在下面这篇介绍Milvus工具类的文章里,配置项 web.milvus.host 没有设置时,默认值是什么?

**** 阅读材料 ****

1. 前言

在上一篇文章中,我介绍了向量数据库的基本概念和应用场景( [点击阅读])(https://blog.csdn.net/xiezhiyi007/article/details/147722783?spm=1001.2014.3001.5502)。但在实际开发中,我发现网上很多Milvus工具类要么过于繁琐,要么已经过时。因此,我基于最新的 MilvusClientV2 客户端重新设计了一套工具类,本文将详细介绍其实现细节。

2. 工具类设计目标

轻量简洁:避免过度封装,保持代码直观性。
生命周期管理:项目启动时自动创建连接,停止时安全释放资源。
功能完整:支持集合创建、数据写入、向量搜索等核心功能。

3. 核心实现

3.1. 连接管理
通过Spring的 @Configuration 实现连接自动创建:

@Configuration
@ConditionalOnProperty(prefix ="web.milvus", name = "enabled", havingValue = "true")
public class MilvusConfig {
    @Value("${web.milvus.host:localhost:3000}")
    private String milvusHost;

    @Bean
    public MilvusClientV2 milvusClientV2() {
        ConnectConfig connectConfig = ConnectConfig.builder().uri(milvusHost).build();

        MilvusClientV2 milvusClientV2 = null;

        try {
            milvusClientV2 = new MilvusClientV2(connectConfig);
        } catch (Exception e) {
            e.printStackTrace();
        }

        return milvusClientV2;
    }
}

关键点:通过 @ConditionalOnProperty 实现条件化配置

3.2. 集合管理
以下封装集合创建和结构的定义,仅为简单示例说明原理,实际代码可参考下一节:

 public void createCollection(String collectionName) {
    FieldType field1 = FieldType.builder()
        .name("vector")
        .dataType(DataType.FLOAT_VECTOR)
        .dimension(128)
        .build();
    
    CreateCollectionReq req = CreateCollectionReq.builder()
        .collectionName(collectionName)
        .addFieldType(field1)
        .build();
    
    milvusClientV2.createCollection(req);
}

3.3. 数据操作
数据插入

public InsertResp insertData(String collectionName, List<JsonObject> data) {
    InsertReq req = InsertReq.builder()
        .collectionName(collectionName)
        .data(data)
        .build();
    return milvusClientV2.insert(req);
}

向量搜索

public SearchResp search(String collectionName, List<Float> vector, int topK) {
    SearchReq req = SearchReq.builder()
        .collectionName(collectionName)
        .data(Collections.singletonList(new FloatVec(vector)))
        .topK(topK)

**** 所给信息 ****

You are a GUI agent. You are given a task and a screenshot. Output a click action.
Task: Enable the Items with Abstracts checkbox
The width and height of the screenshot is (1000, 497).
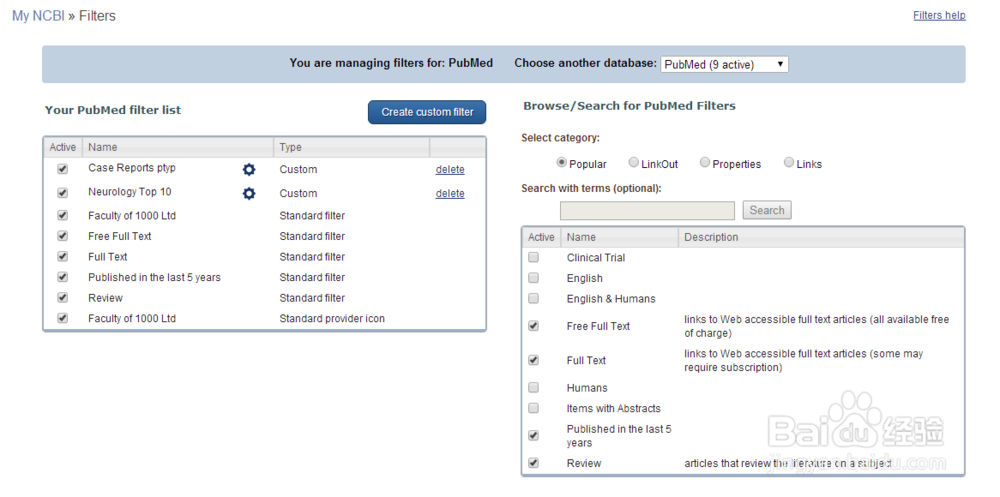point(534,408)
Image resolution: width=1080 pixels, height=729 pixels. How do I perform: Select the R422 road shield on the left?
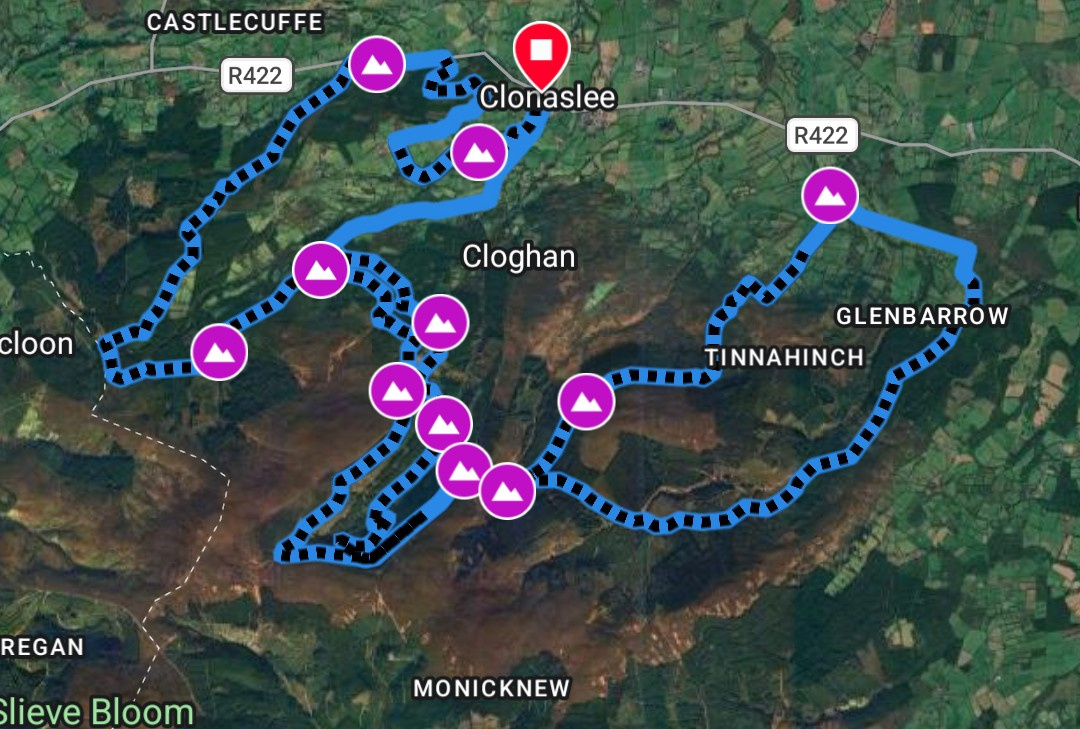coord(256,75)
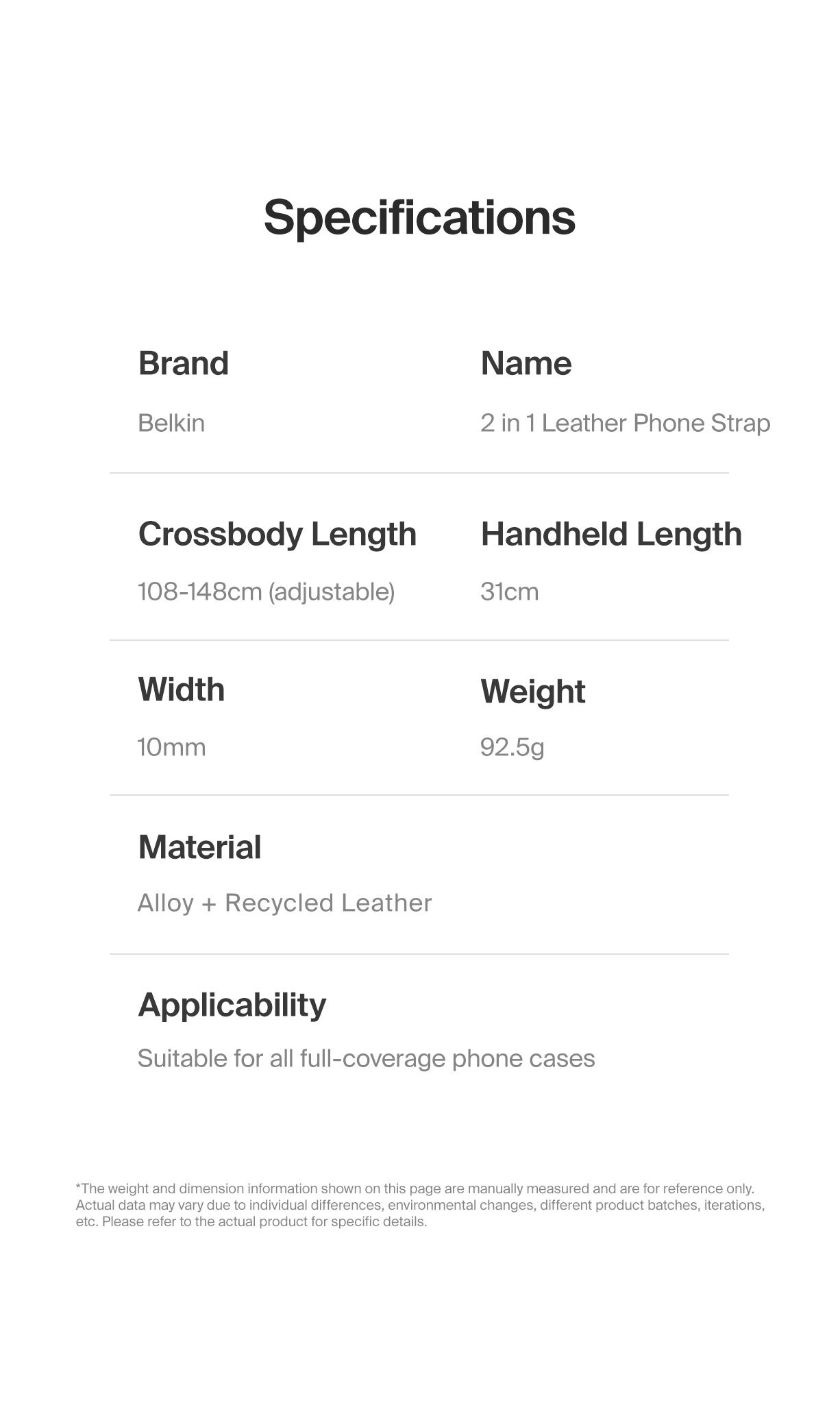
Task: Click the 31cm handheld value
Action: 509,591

****

正确答案:
localhost:3000